= Duncan Barkes =

British broadcaster, columnist, and journalist

Duncan Barkes is a journalist, political commentator and radio presenter who has worked for a number of British talk radio stations including LBC, talkSPORT, BBC Radio Five Live and BBC Radio London. His shows were usually late night or overnight phone-in programmes. Barkes has also written for various national and regional newspapers.

In February 2021 he announced he was leaving the BBC to work as a political adviser for a Conservative Party MP. After working in Westminster and in public affairs, he returned to the media world in October 2024. He has recently been seen and heard on Sky News, Talk and BBC Five Live talking politics.
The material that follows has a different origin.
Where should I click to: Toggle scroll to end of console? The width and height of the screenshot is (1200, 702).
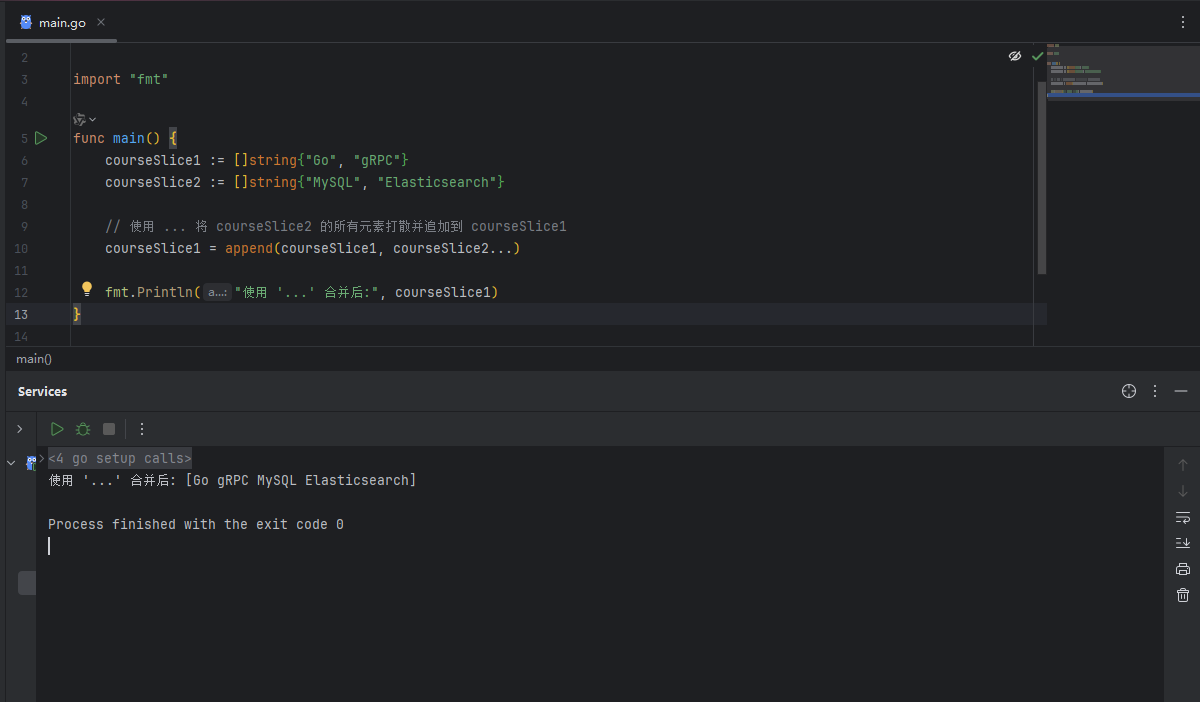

He has also started writing again for the Daily Express.

==Writing career==
He has written columns for many newspapers including the Daily Express, where he wrote articles on a number of political and social issues. He has also written a syndicated newspaper column. It started off as the "Barkes At Large" column and it ran for seven years in various newspapers across West Sussex. The column tackled a wide range of issue and often sparked controversy. Barkes has also written his own book titled The Dumbing Down Of Britain. He is a member of the Chartered Institute of Journalists.

==Broadcasting career==
His broadcasting career spans over 25 years and includes regional and commercial stations such as Nation Easy Radio, V2 Radio, Spirit FM, Jazz FM, BBC Southern Counties Radio, Radio City, Radio City Talk, Talksport, and LBC. Barkes did not renew his contract with LBC; he instead decided to join BBC Radio London on 5 July 2015 to present "London's Late Night Radio Phone-in". In 2015, Barkes was nominated in the ‘Radio Programme of the Year’ category as part of the Broadcasting Press Guild Awards facing competition from BBC Radio 4 and BBC Five Live. During his time at Radio London he achieved record high audience figures in the late night slot.

==Campaigning career==
Barkes has a long history working as a campaigner and media consultant managing various press offices and PR departments. He has also campaigned on numerous issues that range from social campaigns protecting local health services to national campaigns conceived to raising awareness issues. During his time campaigning he has worked alongside several politicians, these include Ken Livingstone and UKIP leader Nigel Farage. Barkes has also worked with Nigel Farage on the run-up to the 2010 General elections. He also acted as a spokesperson for Farage after he was involved in a near fatal plane crash of which he freed and dragged Farage from the wreckage. Other media work that Duncan Barkes has undertaken whilst working as a media consultant and campaigner, has included placing clients on a variety of news programmes including Question Time. He's also worked with a number of campaigning groups to offer strategic media advice. He has never been a member of any political party despite his past work as a political media consultant.